Task directions. Copy out word for word everything from the line containing "Identify the location" through the final line of the rows below. Leave out the pictures.

Dataset extract.

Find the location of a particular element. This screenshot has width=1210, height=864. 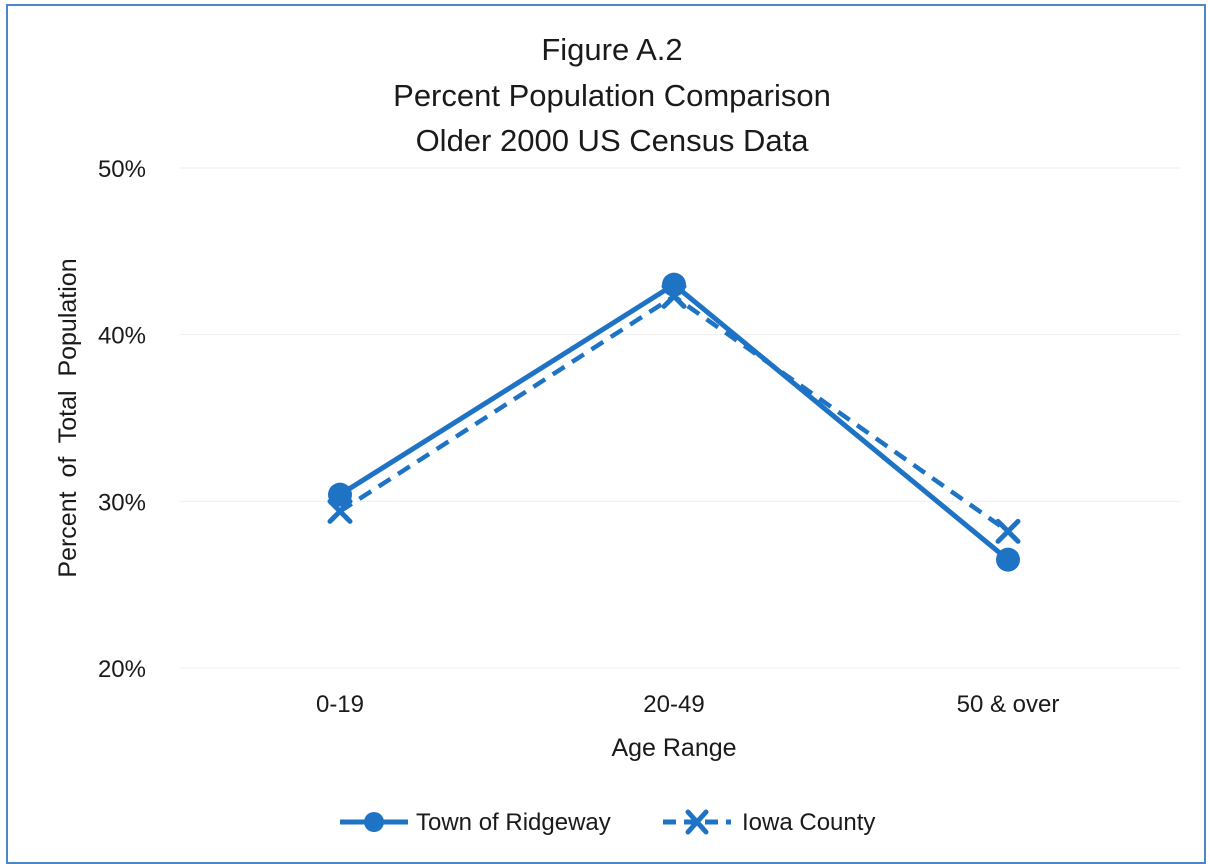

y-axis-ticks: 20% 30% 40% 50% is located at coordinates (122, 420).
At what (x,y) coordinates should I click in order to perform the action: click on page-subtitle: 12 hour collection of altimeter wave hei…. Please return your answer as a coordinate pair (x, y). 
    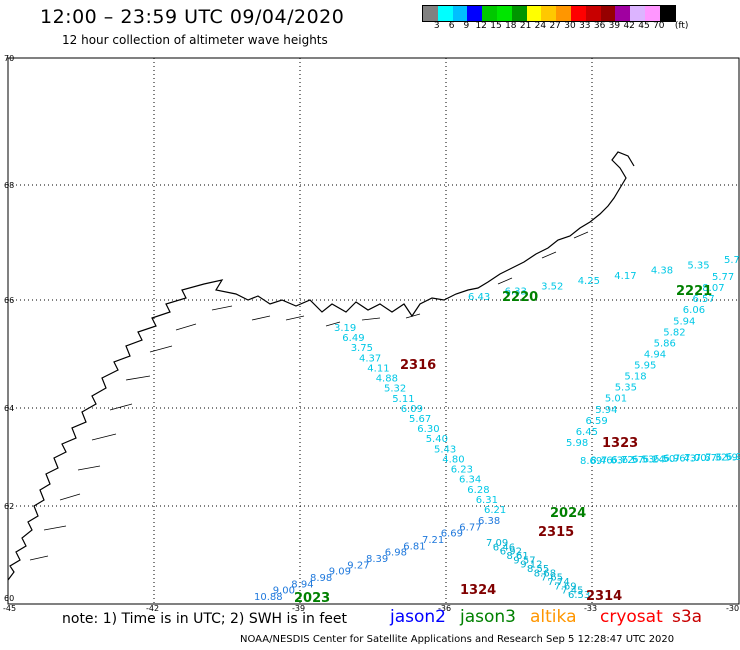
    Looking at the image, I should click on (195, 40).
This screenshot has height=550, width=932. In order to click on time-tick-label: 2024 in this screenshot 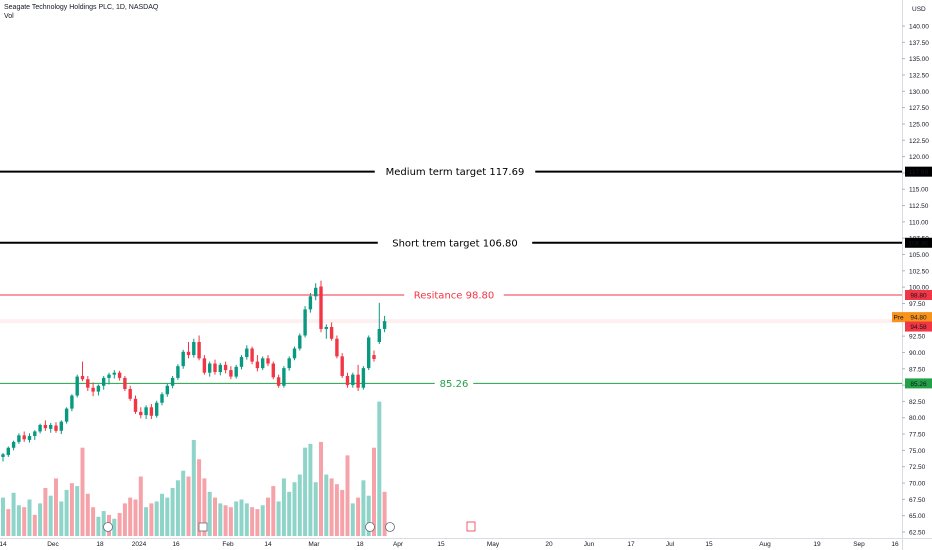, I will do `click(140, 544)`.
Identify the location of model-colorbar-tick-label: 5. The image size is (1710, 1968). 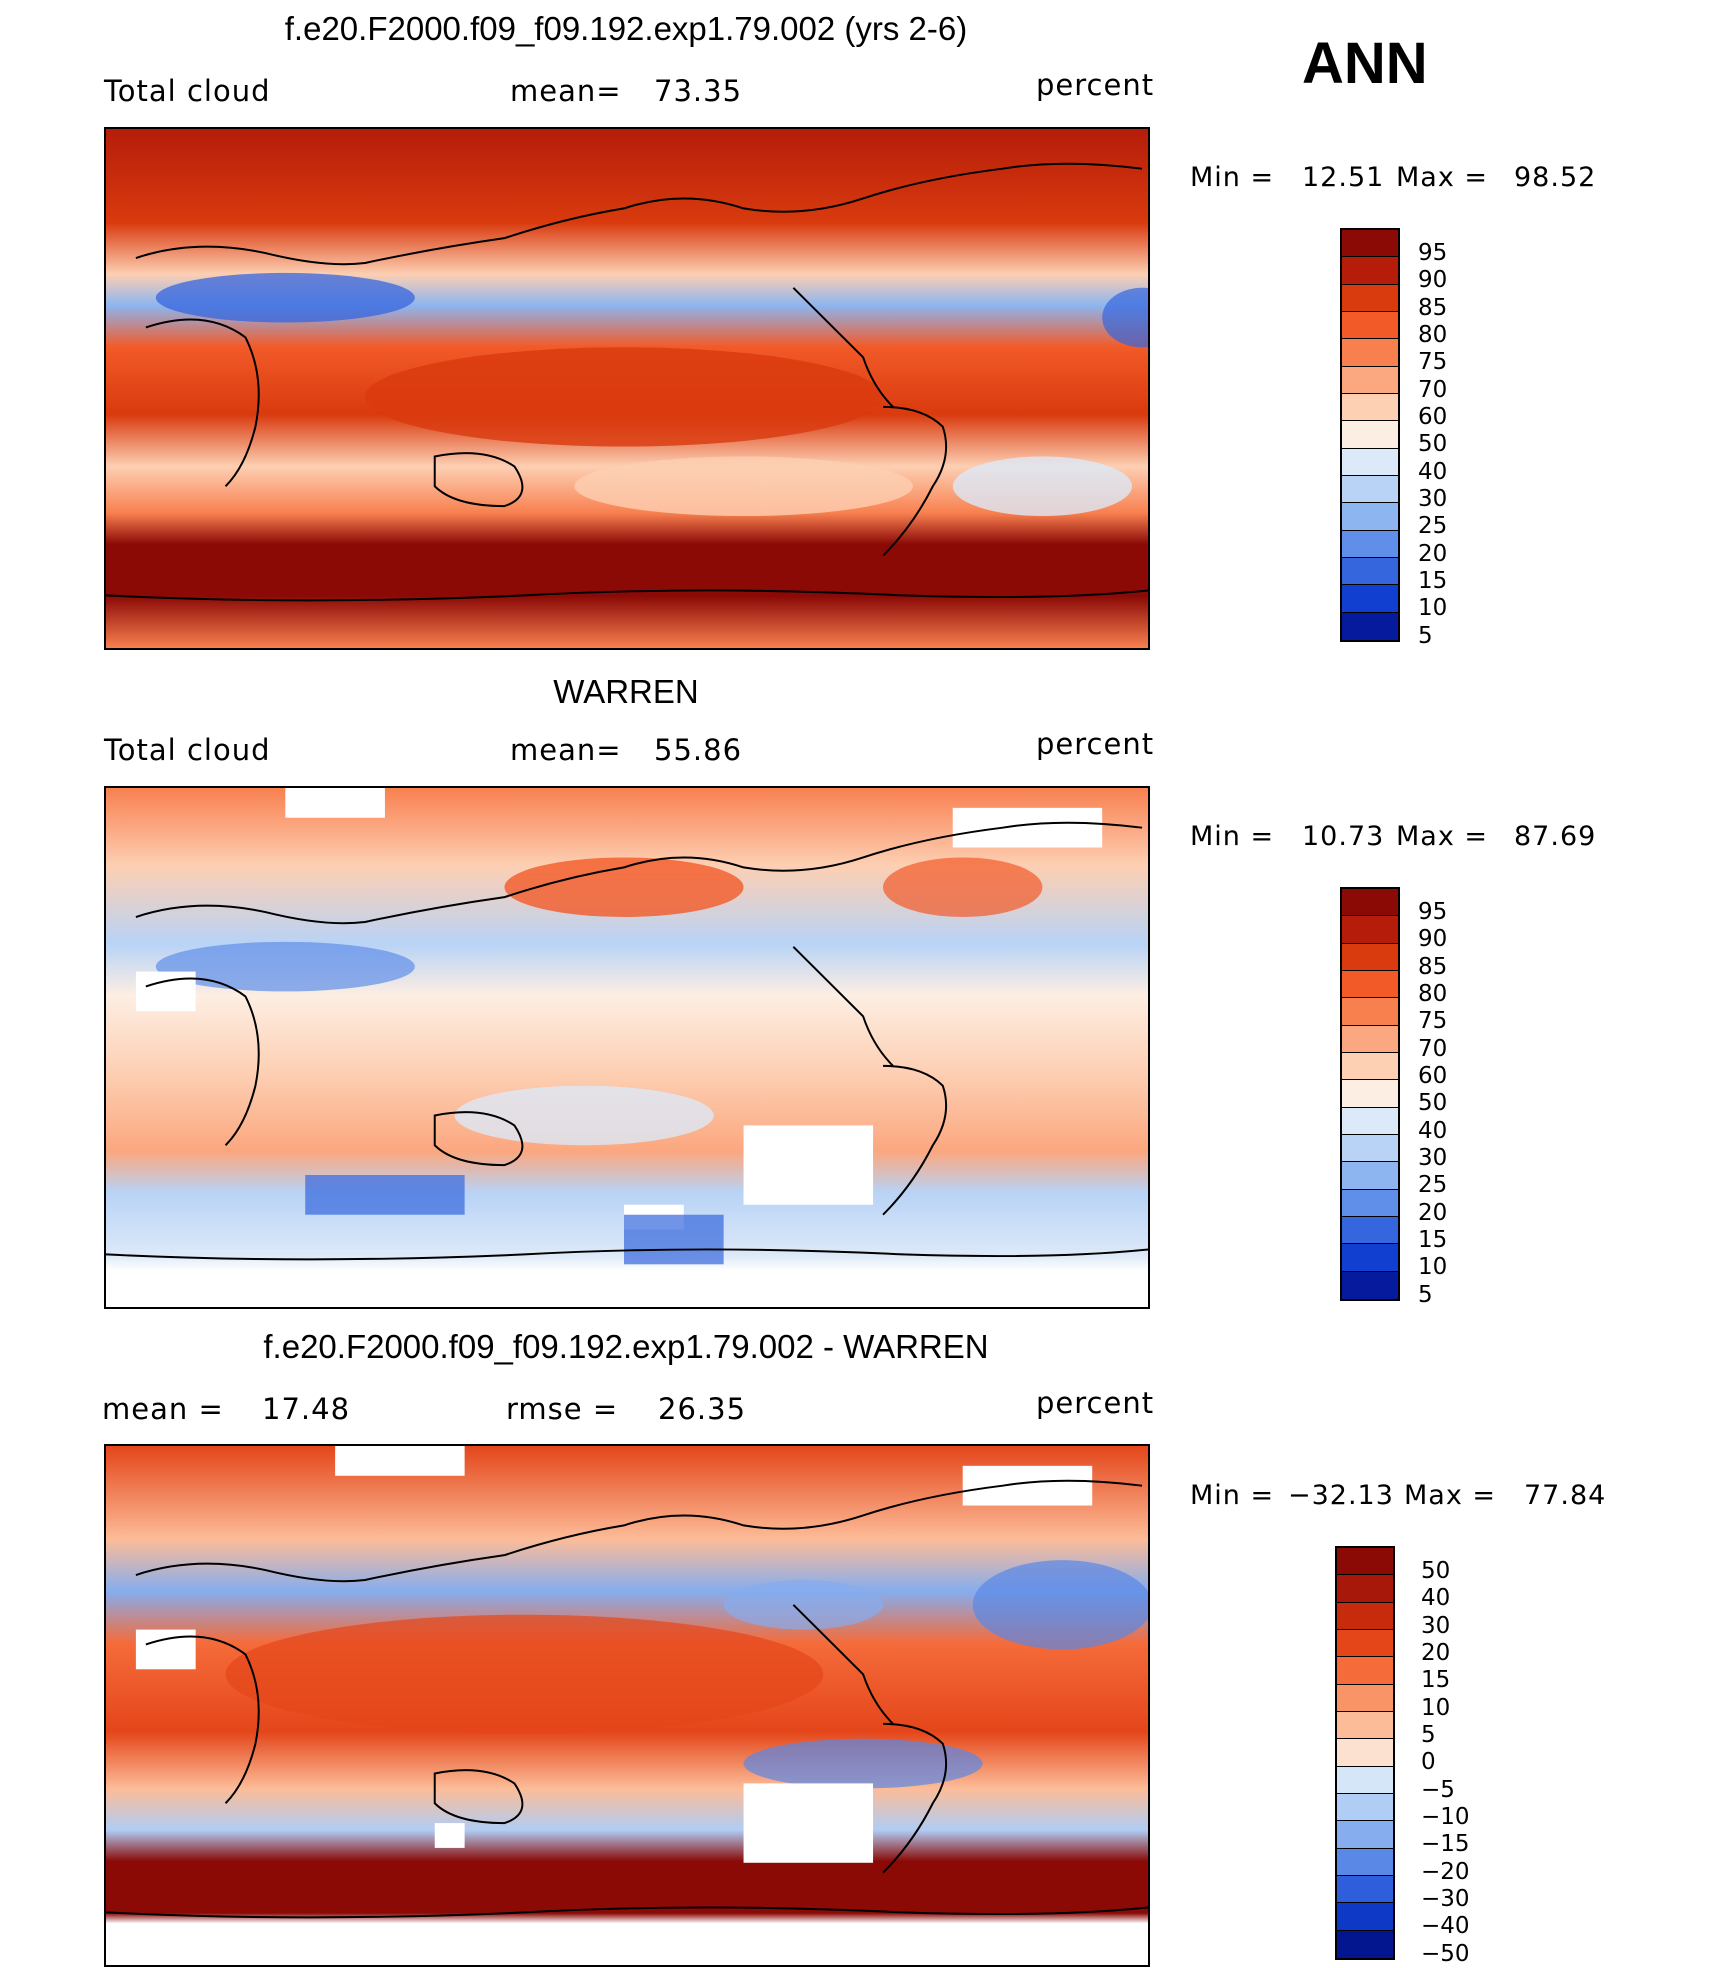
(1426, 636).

Answer section.
Identify the location of model-colorbar-tick-label: 5. The image size is (1710, 1968). 
(1426, 636).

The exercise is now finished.